▸ **INPUT DATA**
--- START ---
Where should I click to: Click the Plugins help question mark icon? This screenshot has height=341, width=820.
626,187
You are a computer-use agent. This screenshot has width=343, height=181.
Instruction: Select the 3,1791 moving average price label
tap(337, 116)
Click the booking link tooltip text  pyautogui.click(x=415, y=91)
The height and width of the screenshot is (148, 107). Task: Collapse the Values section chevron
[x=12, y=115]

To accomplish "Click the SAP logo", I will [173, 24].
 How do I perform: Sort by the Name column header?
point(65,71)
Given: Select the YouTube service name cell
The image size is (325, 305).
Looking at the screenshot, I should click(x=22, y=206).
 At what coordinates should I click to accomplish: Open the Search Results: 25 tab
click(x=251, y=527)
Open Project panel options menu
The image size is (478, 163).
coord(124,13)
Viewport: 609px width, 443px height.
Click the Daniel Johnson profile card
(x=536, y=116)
--- END ---
--- START ---
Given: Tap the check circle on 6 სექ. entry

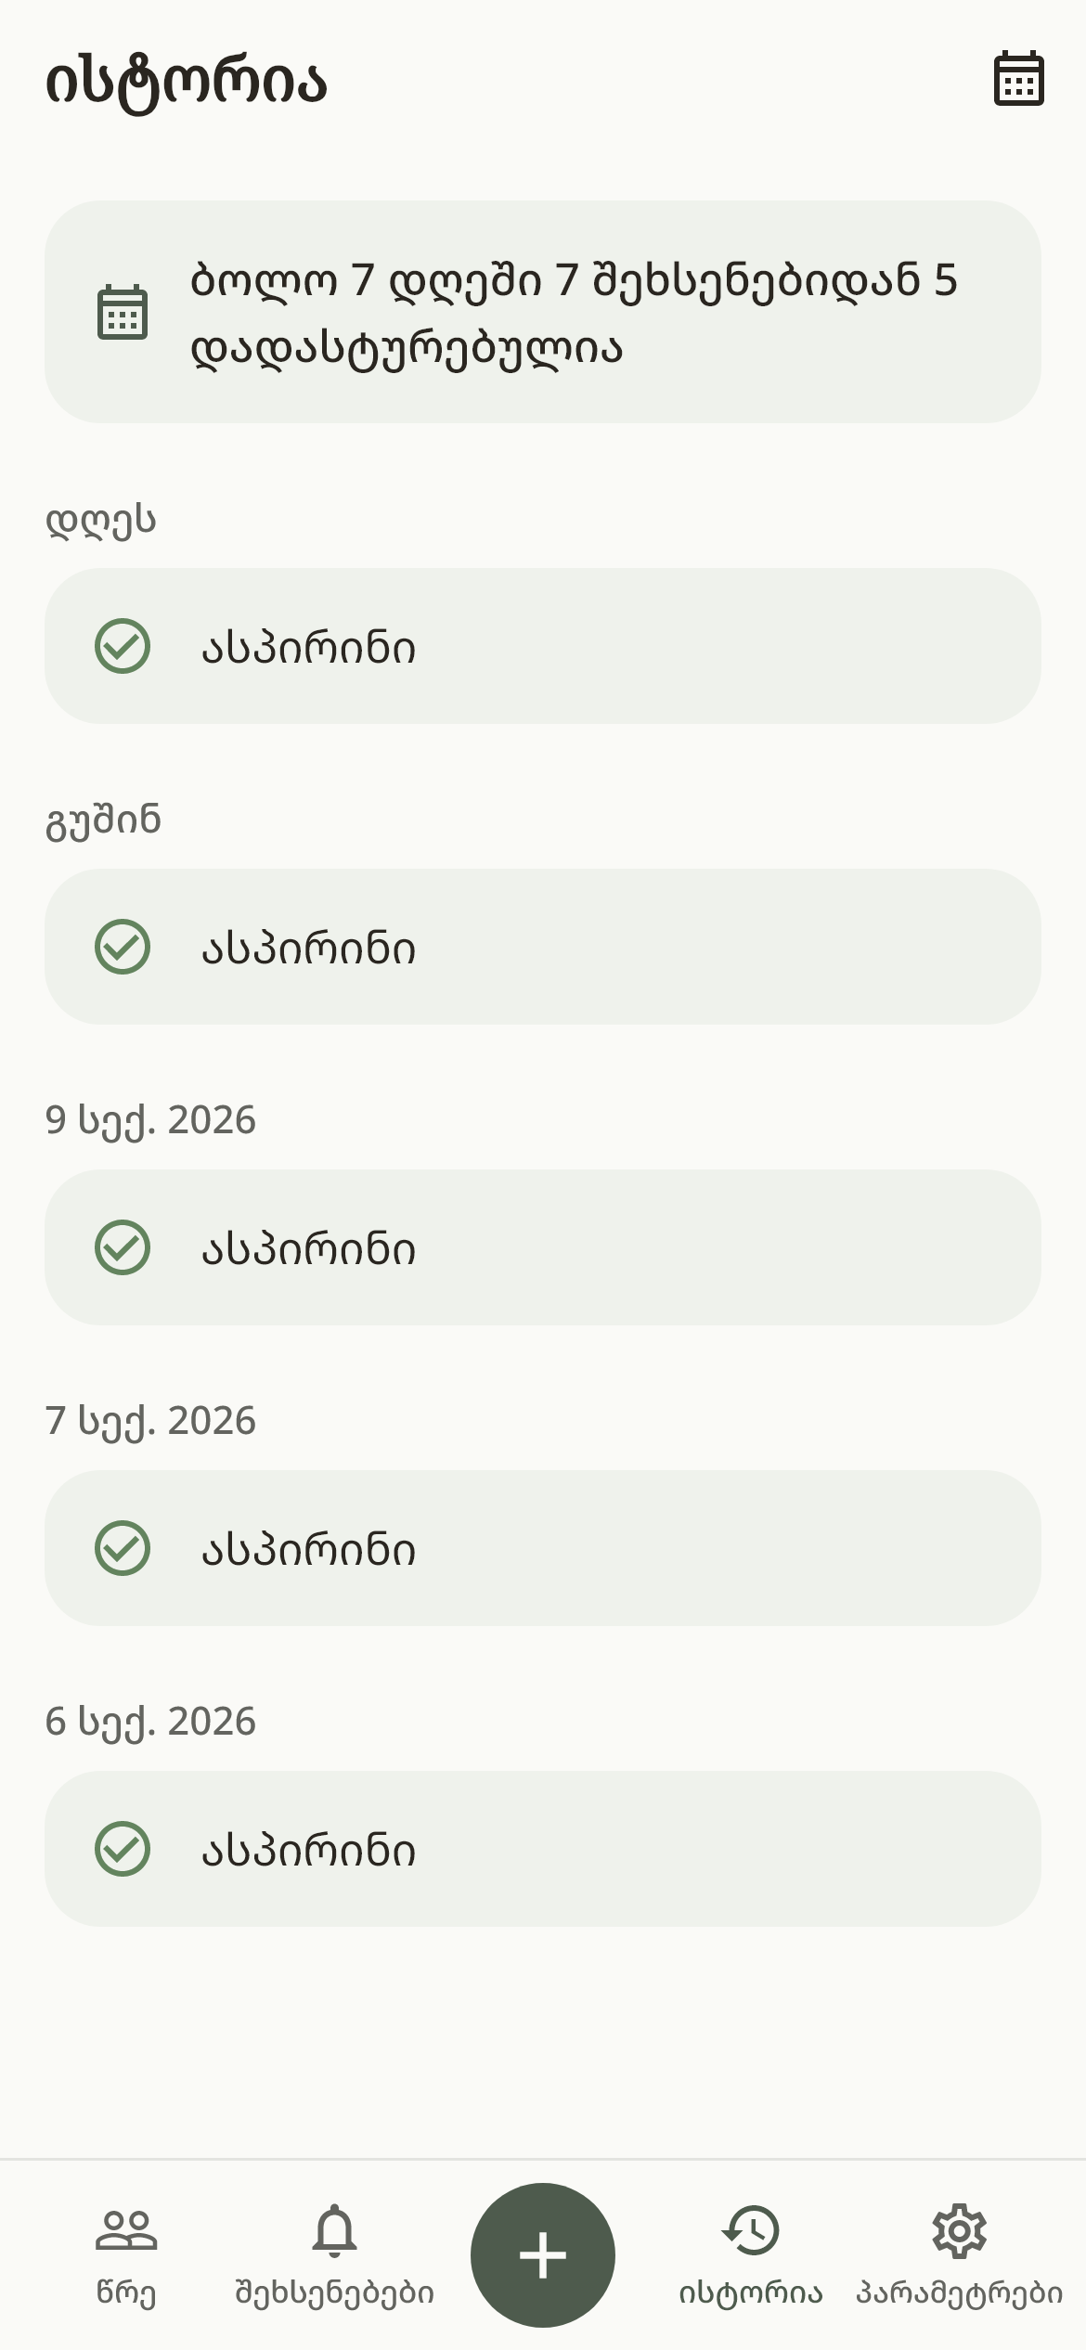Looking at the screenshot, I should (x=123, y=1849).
--- END ---
--- START ---
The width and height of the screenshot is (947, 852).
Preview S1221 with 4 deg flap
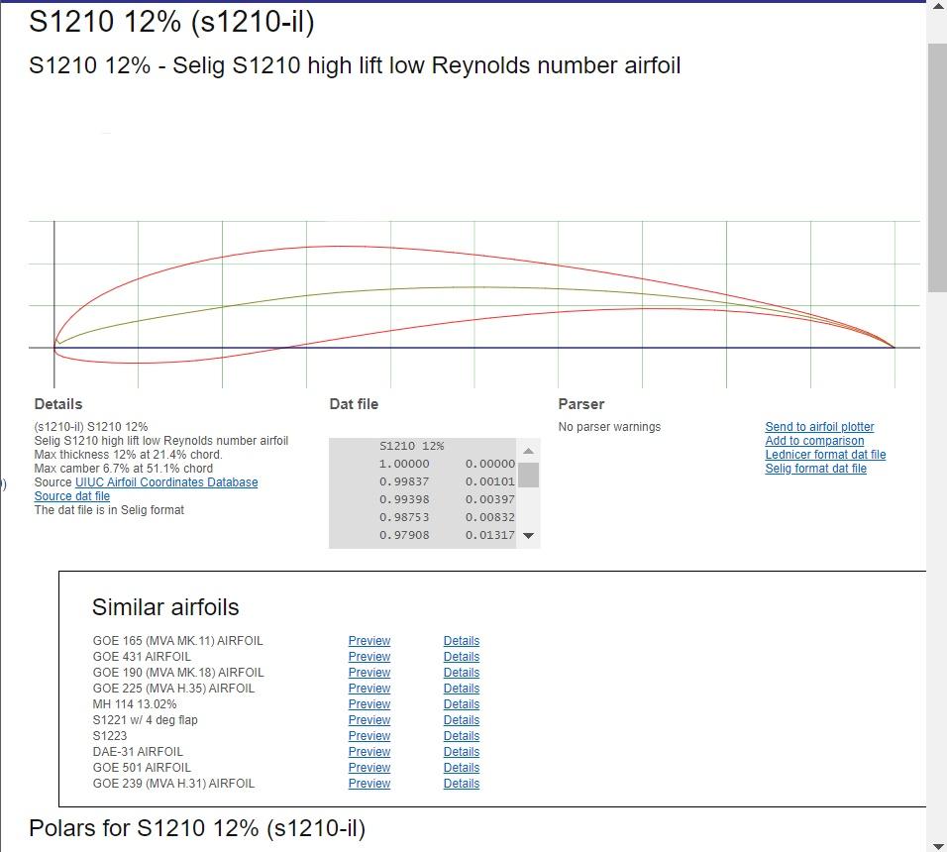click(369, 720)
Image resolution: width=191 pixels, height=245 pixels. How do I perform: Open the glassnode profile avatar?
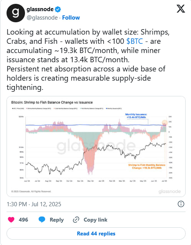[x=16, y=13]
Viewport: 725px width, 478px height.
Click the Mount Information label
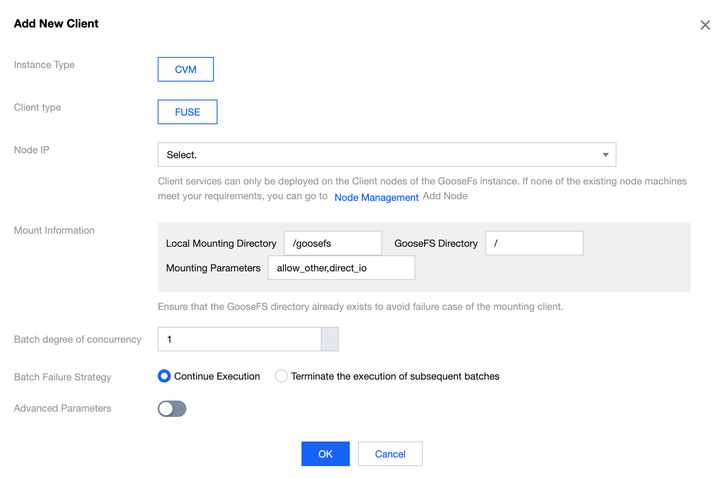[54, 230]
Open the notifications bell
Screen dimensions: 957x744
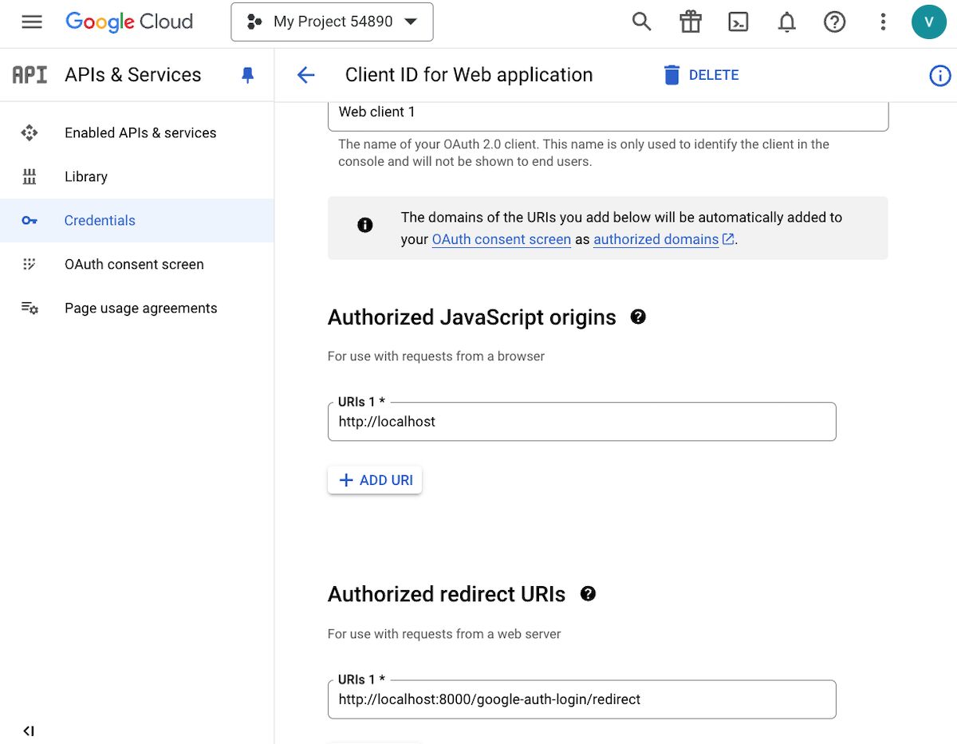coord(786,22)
--- END ---
▸ **PROBLEM DETAILS**
Please work out how many lines in the records hold the string "Viewport", and give only the number.

▸ **RESPONSE TO THE EXERCISE**
2